The newspaper headline reads: “Five die after electronic music festival”. But this was not the news over the weekend here in the Philippines. This was on April 16 in Buenos Aires, Argentina.
In the early morning hours of Sunday, May 22, four men and a woman died during and after an outdoor rave concert held at the Mall of Asia in Pasay City. Their ages ranged from 18 to 36 years old. At least one was a student, another a businessman and even an American national were among the fatalities. They were not together in a group and they were taken to different hospitals separately at 12:00 midnight, 2:00 a.m., 2:25 a.m., 3:00 a.m. and 3:55 a.m.
Is it too early to speculate as to what happened? Absolutely not.
The day after the deaths in Argentina, Dr. Alberto Crescenti, who heads the emergency medical system for the Argentine capital, told The Associated Press that doctors were still trying to determine what sort of drugs caused the deaths. Notice the statement: “What sort of drugs caused the deaths.”
While the outdoor venue was packed with some 14,000 people, it is highly improbable that “normal” heat stroke would have targeted just five of the concert goers and killed them.
Further, Chief Inspector Rolando Baula, head of the Station Investigation and Detective Management Branch of Pasay City Police, reported that initial medical findings show that massive heart attacks caused the deaths of the 18-year-old female student and the 36-year-old businessman.
So, yes, we should “speculate” on what caused those unnecessary deaths.
The popular street drug Ecstasy, or MDMA-Methylenedioxymethamphetamin, first invented in 1912, has absolutely no medical use. It is a recreational psychoactive drug and it can be deadly. According the Foundation for a Drug-Free World, Ecstasy stops “the natural alarm signals given out by the body. As a result, after taking the drug, a person on Ecstasy may not realize that he has become overheated and can faint or even die of heatstroke.”
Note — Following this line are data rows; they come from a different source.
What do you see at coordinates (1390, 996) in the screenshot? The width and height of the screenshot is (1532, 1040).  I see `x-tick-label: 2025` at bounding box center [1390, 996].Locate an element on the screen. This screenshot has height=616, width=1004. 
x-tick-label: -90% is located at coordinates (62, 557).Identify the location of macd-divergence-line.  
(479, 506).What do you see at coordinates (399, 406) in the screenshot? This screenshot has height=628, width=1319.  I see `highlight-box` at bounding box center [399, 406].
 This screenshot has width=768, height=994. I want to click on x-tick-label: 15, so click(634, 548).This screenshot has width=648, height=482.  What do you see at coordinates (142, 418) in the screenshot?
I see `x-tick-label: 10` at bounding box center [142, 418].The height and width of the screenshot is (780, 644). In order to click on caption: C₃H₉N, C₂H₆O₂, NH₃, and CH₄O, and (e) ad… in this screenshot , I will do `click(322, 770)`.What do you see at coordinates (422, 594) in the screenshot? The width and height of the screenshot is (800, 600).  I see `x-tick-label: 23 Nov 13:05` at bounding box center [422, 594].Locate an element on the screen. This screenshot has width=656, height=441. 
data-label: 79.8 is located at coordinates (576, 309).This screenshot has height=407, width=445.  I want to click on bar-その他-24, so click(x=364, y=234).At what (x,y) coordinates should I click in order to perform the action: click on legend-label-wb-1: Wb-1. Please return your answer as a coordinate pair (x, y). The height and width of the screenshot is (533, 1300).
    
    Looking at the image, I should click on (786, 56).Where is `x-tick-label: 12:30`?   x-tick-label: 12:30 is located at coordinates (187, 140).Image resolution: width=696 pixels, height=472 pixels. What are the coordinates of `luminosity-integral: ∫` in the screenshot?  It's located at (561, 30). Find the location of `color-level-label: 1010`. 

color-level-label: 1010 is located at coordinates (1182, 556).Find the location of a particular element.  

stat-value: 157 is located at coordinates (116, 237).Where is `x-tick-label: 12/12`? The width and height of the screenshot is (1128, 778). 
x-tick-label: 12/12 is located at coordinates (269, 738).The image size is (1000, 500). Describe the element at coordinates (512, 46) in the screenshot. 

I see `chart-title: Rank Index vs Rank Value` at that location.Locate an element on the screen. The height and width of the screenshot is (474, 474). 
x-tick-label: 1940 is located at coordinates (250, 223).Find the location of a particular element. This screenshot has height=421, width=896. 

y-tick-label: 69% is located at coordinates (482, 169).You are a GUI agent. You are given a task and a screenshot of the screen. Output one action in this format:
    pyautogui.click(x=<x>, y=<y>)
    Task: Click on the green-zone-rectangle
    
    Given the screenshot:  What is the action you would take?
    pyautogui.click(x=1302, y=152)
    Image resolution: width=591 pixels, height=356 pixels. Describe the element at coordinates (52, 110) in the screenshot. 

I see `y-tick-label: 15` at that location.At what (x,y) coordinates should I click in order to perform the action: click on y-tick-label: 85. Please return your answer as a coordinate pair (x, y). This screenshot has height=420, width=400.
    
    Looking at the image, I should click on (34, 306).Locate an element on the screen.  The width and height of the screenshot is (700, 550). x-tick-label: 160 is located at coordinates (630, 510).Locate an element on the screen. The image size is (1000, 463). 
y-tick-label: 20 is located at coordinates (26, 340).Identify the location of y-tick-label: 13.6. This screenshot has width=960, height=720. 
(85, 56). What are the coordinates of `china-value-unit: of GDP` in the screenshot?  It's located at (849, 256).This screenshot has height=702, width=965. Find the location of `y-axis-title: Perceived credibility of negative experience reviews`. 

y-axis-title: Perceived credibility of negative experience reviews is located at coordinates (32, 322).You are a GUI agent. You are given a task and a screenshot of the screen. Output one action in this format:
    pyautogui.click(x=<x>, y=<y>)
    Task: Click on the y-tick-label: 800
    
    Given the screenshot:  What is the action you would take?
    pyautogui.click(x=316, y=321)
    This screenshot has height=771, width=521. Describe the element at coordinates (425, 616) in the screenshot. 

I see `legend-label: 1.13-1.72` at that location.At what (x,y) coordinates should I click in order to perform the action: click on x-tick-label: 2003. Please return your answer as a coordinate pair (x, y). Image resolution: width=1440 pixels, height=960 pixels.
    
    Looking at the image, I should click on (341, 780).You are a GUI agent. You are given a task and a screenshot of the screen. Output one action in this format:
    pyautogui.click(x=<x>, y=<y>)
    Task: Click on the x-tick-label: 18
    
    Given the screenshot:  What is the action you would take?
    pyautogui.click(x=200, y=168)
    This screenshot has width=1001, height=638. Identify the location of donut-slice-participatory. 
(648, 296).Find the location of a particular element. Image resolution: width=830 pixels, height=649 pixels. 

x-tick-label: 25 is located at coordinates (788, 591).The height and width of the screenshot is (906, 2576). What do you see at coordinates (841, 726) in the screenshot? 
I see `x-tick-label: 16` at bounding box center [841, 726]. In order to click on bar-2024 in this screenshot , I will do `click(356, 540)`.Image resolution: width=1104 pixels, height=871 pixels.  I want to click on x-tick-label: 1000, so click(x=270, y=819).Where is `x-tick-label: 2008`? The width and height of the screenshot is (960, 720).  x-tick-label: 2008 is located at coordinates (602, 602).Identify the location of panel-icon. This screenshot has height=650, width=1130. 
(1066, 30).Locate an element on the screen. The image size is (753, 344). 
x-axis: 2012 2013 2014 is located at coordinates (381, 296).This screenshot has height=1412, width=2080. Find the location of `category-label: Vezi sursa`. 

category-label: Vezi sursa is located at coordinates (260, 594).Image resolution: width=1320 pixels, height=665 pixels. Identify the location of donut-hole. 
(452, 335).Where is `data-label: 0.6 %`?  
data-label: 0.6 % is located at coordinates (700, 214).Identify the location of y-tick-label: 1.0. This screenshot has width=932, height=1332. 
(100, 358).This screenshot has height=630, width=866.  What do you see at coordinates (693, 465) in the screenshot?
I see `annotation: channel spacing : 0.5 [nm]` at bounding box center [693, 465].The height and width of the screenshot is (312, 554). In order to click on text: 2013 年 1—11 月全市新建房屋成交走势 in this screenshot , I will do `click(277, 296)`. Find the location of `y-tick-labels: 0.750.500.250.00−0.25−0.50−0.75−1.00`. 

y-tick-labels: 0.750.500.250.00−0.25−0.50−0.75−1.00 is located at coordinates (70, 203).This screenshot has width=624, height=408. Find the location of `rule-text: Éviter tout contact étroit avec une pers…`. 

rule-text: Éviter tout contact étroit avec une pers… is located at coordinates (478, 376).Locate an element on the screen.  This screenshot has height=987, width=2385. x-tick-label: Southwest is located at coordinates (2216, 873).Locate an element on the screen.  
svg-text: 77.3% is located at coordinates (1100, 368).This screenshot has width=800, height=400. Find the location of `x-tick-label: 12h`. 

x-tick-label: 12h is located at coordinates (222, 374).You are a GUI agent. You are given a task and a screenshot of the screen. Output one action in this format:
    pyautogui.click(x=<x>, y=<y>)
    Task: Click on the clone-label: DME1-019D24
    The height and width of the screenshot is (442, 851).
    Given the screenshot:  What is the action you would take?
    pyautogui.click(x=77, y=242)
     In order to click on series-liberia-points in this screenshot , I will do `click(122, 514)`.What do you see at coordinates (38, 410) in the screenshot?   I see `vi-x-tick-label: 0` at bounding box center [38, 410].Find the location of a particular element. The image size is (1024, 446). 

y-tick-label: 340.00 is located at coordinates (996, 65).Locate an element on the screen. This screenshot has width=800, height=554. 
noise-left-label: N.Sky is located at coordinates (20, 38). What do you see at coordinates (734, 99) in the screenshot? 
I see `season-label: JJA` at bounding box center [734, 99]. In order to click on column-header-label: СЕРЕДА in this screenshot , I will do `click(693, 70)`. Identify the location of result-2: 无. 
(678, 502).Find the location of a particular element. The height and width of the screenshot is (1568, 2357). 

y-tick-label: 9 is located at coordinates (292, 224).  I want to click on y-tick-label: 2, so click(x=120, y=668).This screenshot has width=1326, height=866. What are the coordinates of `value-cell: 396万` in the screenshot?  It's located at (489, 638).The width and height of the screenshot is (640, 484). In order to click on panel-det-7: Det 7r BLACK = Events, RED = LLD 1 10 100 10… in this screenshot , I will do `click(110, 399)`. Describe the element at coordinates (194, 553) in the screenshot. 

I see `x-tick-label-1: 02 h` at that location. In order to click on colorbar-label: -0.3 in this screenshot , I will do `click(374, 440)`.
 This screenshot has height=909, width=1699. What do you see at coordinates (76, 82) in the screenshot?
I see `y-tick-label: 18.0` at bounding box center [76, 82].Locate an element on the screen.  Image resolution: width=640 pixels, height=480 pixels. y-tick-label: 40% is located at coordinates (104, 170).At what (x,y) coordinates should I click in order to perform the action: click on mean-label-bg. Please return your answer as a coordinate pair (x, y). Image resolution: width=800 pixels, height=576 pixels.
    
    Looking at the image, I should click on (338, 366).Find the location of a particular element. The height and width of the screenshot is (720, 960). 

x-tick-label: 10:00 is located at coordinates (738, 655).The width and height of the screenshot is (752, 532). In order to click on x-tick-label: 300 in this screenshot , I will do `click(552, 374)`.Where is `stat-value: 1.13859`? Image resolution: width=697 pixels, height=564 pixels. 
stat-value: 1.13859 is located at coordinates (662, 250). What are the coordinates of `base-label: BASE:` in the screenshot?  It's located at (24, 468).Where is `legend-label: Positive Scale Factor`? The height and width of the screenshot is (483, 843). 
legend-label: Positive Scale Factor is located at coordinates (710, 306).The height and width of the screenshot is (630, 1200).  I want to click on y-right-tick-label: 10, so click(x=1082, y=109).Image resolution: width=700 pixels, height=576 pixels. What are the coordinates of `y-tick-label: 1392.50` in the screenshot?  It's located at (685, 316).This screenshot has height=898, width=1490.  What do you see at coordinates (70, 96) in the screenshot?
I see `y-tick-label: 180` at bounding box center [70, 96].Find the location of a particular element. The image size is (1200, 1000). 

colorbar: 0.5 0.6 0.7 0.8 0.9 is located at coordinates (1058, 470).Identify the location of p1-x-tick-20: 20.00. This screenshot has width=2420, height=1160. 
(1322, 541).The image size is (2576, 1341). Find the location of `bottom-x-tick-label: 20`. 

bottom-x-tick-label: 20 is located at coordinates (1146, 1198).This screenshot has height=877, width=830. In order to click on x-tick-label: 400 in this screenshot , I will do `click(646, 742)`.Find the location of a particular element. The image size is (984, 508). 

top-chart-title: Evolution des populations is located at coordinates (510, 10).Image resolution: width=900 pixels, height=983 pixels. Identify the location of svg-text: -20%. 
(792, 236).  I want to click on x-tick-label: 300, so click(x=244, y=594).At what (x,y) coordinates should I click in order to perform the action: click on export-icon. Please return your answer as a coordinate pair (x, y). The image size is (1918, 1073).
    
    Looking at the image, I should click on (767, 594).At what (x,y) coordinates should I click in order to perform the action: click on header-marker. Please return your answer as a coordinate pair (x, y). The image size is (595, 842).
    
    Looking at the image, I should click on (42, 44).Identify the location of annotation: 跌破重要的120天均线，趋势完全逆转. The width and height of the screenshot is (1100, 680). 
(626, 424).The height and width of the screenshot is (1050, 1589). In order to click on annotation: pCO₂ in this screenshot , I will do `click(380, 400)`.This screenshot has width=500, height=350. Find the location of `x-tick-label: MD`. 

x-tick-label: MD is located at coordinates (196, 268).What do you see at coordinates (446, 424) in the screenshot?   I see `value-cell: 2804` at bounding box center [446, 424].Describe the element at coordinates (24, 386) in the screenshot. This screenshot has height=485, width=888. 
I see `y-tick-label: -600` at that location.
Symptoms after taking the drug can be: high-blood pressure, seizures, loss of consciousness, and organ damage and complications due to increased body temperature. While fatality rates for MDMA usage are substantially lower than for other drugs known for causing “overdoses,” like heroin and methamphetamine (shabu), that is part of the problem. Recreational users of Ecstasy do not realize that they might be steadily killing their bodies while on the drug.
At P1,000 or more per dose, this is a problem of relatively affluent young people, as the drug is not hard to find on any college campus. A shipment worth P1.5 million was confiscated by the Bureau of Customs in March. In 2014 an Indian national who was a student at De La Salle University was arrested with 500 tablets. “Prab” was well known on campus.
Without making any judgment whatsoever in this case, people are going to do foolish things and that is their responsibility. But government also has a responsibility to educate and to enforce the law no matter how high in society the perpetrators might be.